## PROBLEM TO SOLVE:
From the entries below, transcribe exactly the lines between the line holding "Brățară din Argint 925 Placat cu Aur ( 9.75" and the line holding "Brățară din Argint 925 ( 3.73", inclusive; skip all other lines.

Dataset entries:
####
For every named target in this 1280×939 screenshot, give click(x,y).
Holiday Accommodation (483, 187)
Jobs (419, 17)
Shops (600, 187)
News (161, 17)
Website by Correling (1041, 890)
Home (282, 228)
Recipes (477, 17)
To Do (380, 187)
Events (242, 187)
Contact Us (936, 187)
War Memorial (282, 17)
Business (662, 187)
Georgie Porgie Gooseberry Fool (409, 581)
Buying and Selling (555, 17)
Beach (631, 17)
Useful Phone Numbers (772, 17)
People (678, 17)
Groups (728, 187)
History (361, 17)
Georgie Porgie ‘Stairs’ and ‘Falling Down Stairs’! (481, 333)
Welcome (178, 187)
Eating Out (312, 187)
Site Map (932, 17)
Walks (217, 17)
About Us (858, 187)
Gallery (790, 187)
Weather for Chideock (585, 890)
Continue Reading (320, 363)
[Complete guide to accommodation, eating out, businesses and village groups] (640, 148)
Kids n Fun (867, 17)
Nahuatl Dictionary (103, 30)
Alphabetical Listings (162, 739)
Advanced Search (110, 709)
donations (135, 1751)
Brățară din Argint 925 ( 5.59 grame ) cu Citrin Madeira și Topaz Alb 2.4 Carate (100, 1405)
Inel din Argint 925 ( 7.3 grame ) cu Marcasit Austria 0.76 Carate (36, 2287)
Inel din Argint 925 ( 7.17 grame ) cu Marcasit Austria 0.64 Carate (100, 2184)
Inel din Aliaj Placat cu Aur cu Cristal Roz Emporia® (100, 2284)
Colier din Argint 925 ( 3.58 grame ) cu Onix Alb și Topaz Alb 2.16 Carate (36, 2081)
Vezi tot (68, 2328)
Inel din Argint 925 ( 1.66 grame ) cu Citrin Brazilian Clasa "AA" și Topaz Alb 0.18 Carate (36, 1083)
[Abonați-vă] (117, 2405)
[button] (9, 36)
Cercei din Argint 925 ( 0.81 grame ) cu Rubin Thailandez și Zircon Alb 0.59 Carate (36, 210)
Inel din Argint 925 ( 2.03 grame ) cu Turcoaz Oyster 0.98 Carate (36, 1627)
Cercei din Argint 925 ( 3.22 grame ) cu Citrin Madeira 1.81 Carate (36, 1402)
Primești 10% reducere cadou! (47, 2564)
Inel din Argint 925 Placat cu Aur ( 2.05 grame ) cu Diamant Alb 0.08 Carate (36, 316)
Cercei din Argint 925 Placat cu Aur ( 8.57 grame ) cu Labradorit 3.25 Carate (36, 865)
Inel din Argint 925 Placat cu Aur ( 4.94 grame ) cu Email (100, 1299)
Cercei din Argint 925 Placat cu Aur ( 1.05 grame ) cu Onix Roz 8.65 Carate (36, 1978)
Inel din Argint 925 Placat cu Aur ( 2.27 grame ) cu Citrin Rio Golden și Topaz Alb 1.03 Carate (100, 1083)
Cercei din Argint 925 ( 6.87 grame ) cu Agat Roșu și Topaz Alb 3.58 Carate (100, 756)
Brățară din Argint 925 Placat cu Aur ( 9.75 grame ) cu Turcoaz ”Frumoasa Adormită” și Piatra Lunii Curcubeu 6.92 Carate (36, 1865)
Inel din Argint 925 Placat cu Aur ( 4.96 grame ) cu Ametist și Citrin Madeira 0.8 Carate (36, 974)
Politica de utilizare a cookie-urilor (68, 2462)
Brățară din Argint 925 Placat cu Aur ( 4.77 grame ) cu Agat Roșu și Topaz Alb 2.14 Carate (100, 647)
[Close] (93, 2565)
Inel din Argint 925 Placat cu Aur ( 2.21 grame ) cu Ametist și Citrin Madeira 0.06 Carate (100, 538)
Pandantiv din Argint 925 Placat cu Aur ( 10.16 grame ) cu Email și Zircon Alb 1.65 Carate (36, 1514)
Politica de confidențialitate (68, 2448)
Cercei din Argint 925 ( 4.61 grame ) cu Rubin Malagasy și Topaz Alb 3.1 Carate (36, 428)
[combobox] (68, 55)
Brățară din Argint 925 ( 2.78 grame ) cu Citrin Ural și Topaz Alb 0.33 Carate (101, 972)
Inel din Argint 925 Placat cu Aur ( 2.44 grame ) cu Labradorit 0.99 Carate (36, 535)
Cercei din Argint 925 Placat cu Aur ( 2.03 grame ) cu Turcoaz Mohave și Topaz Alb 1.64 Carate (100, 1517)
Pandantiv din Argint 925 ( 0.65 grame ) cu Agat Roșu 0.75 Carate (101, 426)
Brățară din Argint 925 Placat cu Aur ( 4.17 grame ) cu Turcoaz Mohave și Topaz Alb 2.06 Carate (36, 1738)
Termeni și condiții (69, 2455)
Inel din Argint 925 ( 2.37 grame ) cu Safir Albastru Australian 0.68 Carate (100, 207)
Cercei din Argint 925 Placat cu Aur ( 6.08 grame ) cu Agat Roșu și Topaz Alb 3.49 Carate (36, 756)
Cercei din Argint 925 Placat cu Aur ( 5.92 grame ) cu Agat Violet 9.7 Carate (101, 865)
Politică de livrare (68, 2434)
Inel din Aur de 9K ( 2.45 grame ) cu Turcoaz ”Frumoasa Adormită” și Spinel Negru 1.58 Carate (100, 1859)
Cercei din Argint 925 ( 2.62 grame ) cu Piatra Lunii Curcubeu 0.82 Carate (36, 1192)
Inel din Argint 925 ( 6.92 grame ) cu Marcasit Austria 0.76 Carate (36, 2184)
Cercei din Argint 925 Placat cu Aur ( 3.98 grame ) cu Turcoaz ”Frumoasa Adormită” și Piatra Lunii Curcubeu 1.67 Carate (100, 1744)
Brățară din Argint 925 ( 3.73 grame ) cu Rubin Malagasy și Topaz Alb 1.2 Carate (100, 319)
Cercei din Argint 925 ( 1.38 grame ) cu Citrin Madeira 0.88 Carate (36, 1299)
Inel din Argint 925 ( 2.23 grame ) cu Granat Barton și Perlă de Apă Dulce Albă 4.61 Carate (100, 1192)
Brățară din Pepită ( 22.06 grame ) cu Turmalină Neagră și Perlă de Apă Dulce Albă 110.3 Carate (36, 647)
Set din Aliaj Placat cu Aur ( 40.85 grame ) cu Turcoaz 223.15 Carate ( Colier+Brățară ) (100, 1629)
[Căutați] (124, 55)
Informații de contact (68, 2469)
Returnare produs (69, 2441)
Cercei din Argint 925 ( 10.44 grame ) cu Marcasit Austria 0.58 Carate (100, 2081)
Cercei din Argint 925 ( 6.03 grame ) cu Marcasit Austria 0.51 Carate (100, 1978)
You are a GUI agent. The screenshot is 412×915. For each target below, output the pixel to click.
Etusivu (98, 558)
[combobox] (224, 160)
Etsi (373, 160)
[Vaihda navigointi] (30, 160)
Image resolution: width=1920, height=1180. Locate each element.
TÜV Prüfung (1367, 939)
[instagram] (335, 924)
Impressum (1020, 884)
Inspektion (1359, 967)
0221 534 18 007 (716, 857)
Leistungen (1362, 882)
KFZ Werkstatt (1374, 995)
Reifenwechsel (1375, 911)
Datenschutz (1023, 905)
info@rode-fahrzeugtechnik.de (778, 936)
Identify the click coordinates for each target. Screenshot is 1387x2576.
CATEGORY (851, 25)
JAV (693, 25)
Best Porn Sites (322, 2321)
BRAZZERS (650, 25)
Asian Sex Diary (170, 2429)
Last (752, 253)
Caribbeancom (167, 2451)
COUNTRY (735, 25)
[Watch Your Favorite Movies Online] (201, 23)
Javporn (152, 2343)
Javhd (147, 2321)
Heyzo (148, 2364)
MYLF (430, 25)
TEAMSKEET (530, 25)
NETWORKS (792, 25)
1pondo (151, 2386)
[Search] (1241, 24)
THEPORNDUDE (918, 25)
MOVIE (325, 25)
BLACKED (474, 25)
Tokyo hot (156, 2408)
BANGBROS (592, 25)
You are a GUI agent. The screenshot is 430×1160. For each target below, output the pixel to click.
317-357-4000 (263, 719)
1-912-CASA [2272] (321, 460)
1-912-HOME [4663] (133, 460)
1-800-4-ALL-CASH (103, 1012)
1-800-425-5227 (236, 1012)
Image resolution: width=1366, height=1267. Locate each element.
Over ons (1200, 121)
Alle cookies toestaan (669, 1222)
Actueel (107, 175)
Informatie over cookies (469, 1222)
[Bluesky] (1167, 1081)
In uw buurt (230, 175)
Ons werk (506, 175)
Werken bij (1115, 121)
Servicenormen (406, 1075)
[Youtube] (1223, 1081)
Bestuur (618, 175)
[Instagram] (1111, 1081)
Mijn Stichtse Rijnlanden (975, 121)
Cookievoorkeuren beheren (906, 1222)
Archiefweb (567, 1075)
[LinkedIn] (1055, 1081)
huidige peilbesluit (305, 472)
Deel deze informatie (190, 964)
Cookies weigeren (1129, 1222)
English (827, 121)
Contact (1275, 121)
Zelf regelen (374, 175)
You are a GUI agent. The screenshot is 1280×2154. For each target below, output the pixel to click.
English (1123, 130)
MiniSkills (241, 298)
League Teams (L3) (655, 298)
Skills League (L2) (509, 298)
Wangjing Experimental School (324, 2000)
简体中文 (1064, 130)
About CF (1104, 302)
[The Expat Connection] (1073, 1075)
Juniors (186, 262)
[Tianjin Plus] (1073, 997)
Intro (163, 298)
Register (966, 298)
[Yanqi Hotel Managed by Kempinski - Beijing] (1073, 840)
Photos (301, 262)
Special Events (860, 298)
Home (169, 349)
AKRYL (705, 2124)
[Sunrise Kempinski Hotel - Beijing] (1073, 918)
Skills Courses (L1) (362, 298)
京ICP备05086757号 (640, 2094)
####
## ANSWER SPACE:
Brățară din Argint 925 Placat cu Aur ( 9.75 grame ) cu Turcoaz ”Frumoasa Adormită” și Piatra Lunii Curcubeu 6.92 Carate (36, 1865)
Inel din Argint 925 Placat cu Aur ( 4.96 grame ) cu Ametist și Citrin Madeira 0.8 Carate (36, 974)
Politica de utilizare a cookie-urilor (68, 2462)
Brățară din Argint 925 Placat cu Aur ( 4.77 grame ) cu Agat Roșu și Topaz Alb 2.14 Carate (100, 647)
[Close] (93, 2565)
Inel din Argint 925 Placat cu Aur ( 2.21 grame ) cu Ametist și Citrin Madeira 0.06 Carate (100, 538)
Pandantiv din Argint 925 Placat cu Aur ( 10.16 grame ) cu Email și Zircon Alb 1.65 Carate (36, 1514)
Politica de confidențialitate (68, 2448)
Cercei din Argint 925 ( 4.61 grame ) cu Rubin Malagasy și Topaz Alb 3.1 Carate (36, 428)
[combobox] (68, 55)
Brățară din Argint 925 ( 2.78 grame ) cu Citrin Ural și Topaz Alb 0.33 Carate (101, 972)
Inel din Argint 925 Placat cu Aur ( 2.44 grame ) cu Labradorit 0.99 Carate (36, 535)
Cercei din Argint 925 Placat cu Aur ( 2.03 grame ) cu Turcoaz Mohave și Topaz Alb 1.64 Carate (100, 1517)
Pandantiv din Argint 925 ( 0.65 grame ) cu Agat Roșu 0.75 Carate (101, 426)
Brățară din Argint 925 Placat cu Aur ( 4.17 grame ) cu Turcoaz Mohave și Topaz Alb 2.06 Carate (36, 1738)
Termeni și condiții (69, 2455)
Inel din Argint 925 ( 2.37 grame ) cu Safir Albastru Australian 0.68 Carate (100, 207)
Cercei din Argint 925 Placat cu Aur ( 6.08 grame ) cu Agat Roșu și Topaz Alb 3.49 Carate (36, 756)
Cercei din Argint 925 Placat cu Aur ( 5.92 grame ) cu Agat Violet 9.7 Carate (101, 865)
Politică de livrare (68, 2434)
Inel din Aur de 9K ( 2.45 grame ) cu Turcoaz ”Frumoasa Adormită” și Spinel Negru 1.58 Carate (100, 1859)
Cercei din Argint 925 ( 2.62 grame ) cu Piatra Lunii Curcubeu 0.82 Carate (36, 1192)
Inel din Argint 925 ( 6.92 grame ) cu Marcasit Austria 0.76 Carate (36, 2184)
Cercei din Argint 925 Placat cu Aur ( 3.98 grame ) cu Turcoaz ”Frumoasa Adormită” și Piatra Lunii Curcubeu 1.67 Carate (100, 1744)
Brățară din Argint 925 ( 3.73 grame ) cu Rubin Malagasy și Topaz Alb 1.2 Carate (100, 319)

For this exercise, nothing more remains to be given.